Courrier. Vœux en provenance d'Haillainville, faire-part du décès d'un oncle de Caroline. J'envoie des coupures à Y., copie de mon entretien à La Dépêche à N. aux N., aux C. et à une librairie locale.

Cinéma. Noi albinoi (Dagur Kári, Islande, 2003 avec Tómas Lemarquis, Elín Hansdóttir, Thörstur Leó Gunarsson).
Noi est un adolescent qui s'ennuie dans une petite ville islandaise. Il trouve une fiancée, se fait virer du lycée, rêve de palmiers.
Cela fait trois jours que j'ai les pieds gelés du matin au soir et tout ce que je trouve à faire, c'est aller voir un film islandais dans lequel tout est froid : ville envahie par la neige, mer froide, sol gelé (et Noi qui passe ses journées à traîner en baskets !), lumière blafarde, humour glacial. Froid mais plutôt savoureux dans la façon de peindre un monde replié sur lui-même d'où il est impossible de s'échapper (portes et fenêtres obstruées par la neige). Noi tente bien une sorte de rébellion à l'américaine en braquant une banque et en volant une voiture mais son équipée sauvage se termine lamentablement aux portes de la ville. Son côté gaffeur, son corps emprunté donnent lieu à des scènes drôles accueillies, comme il se doit, par le silence glacial des témoins qui y assistent et en font les frais. On n'est sûrement pas près de revoir un film islandais sous nos latitudes et celui-ci, qui ressort dans le cadre du festival Télérama, le fait presque regretter.

VENDREDI.
TV. Sur écoute (Wired, série américaine créée par David Simon, 2002 avec Dominic West, Sonja Sohn, Idris Elba, Frankie R. Falson, Larry Gillard Jr., Wood Harris, Lance Reddick; saison 1, épisode 1, diffusé sur Canal Jimmy le 8 janvier 2004).
Allez, encore une série policière. Les auteurs tournent ici le dos aux enquêtes bouclées dans le format d'un épisode. La police de Baltimore doit résoudre une affaire qui va s'étendre sur toute une saison. La série est bâtie sur un continuel va-et-vient entre les enquêteurs et les malfrats, des trafiquants de drogue qui tiennent un quartier de la ville. Ce qui ressort du premier épisode, c'est que les hiérarchies, les jalousies, les problèmes de prééminence sont les mêmes chez les uns et les autres. On remarque aussi le refus du spectaculaire. L'épisode s'ouvre sur un meurtre mais celui-ci a déjà eu lieu. A peine apercevra-t-on plus tard, de loin, une bastonnade. En revanche, on joue beaucoup sur les dialogues, qui désorientent souvent par leur rapidité et leur côté lacunaire (sous-entendus, non-dit). Pour l'instant, on est un peu perplexe, un peu perdu. A suivre.
Curiosité. Il est question d'un quartier de Baltimore nommé "Poe Block". On se souvient alors que le sombre Edgar vécut, et même mourut dans cette ville. Rien d'étonnant donc à ce qu'on trouve dans ce quartier un cadavre de femme en décomposition.

SAMEDI.
Courrier. Des vœux en provenance de Champagne.

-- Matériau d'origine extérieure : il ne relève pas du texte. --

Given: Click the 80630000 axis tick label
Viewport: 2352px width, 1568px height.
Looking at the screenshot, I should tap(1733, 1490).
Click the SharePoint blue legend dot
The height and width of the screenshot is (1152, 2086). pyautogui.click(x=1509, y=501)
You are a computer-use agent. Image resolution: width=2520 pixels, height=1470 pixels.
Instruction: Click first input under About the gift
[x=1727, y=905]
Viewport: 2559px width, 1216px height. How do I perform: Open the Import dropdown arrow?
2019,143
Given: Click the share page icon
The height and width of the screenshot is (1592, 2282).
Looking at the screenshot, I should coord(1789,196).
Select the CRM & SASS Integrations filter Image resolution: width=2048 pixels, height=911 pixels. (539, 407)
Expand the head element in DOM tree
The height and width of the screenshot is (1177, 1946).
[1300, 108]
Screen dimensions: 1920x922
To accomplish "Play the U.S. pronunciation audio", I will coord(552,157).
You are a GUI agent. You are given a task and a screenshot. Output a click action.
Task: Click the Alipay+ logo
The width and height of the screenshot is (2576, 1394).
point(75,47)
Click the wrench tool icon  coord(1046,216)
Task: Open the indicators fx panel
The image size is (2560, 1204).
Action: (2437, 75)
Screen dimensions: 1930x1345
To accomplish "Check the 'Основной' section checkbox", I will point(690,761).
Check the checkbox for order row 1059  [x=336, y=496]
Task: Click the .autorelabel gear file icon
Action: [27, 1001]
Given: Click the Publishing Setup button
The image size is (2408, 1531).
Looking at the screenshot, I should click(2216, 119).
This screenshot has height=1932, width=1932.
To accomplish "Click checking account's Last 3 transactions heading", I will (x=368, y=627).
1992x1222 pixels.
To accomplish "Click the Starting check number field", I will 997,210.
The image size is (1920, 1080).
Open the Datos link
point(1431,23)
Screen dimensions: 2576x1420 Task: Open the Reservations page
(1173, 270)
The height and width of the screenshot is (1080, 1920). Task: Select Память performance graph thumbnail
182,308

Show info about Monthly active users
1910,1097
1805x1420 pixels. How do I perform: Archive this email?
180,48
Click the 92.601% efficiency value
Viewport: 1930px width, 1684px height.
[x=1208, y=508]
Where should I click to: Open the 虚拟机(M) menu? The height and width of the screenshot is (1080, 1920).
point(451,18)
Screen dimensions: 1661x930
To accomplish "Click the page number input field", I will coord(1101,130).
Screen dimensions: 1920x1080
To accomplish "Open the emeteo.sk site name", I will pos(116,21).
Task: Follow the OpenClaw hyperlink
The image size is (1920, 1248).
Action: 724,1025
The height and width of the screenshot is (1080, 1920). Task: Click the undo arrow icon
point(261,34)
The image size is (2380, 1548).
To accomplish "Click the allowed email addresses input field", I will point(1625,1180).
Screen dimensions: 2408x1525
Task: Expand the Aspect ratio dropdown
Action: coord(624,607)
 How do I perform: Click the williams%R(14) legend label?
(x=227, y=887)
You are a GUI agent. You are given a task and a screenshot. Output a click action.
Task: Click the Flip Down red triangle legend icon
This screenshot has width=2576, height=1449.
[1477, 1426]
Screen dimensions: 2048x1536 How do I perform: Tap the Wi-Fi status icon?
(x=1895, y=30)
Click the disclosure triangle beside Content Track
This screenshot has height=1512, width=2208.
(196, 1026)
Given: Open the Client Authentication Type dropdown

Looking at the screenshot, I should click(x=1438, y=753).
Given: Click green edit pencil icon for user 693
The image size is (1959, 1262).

Lecture. Poétique (revue de théorie et d'analyse littéraires, n° 133, Éditions du Seuil, février 2003; 130 p., 15  ).
Au milieu d'articles dont j'ai eu du mal à venir à bout ("L'antonomase dans Le Chevalier au lion" n'étant pas, il faut le dire, un sujet captivant pour tout un chacun), Philippe Lejeune, dans "La rédaction finale de W ou le souvenir d'enfance" ajoute un complément à son étude sur Georges Perec autobiographe, La mémoire et l'oblique. Complément motivé par la découverte du manuscrit de travail de Perec que Lejeune a pu consulter à la Bibliothèque royale de Suède, à Stockholm, où il est conservé. A la lueur du manuscrit, Lejeune dit avoir compris l'importance de documents qu'il avait eus en main sans avoir vraiment su les exploiter, comme les agendas de Perec concernant les années 1974 et 1975. En suivant Lejeune pas à pas, on doit pouvoir comprendre - mais il faut pour cela être un peu connaisseur en génétique - le blocage qu'a connu Perec entre 1971 et 1974 et le passage de son projet d'autobiographie en trois parties à la version finale en deux volets. Pour initiés seulement.

Vie sociale. Nous participons à un raout en campagne. Le garçon de la maison nous offre un récital de tambour. En fait, il a pris sa première leçon de tambour l'après-midi même. Certains disent que le violon est un instruments ingrat. Ceux-là n'ont jamais entendu un tambour débutant.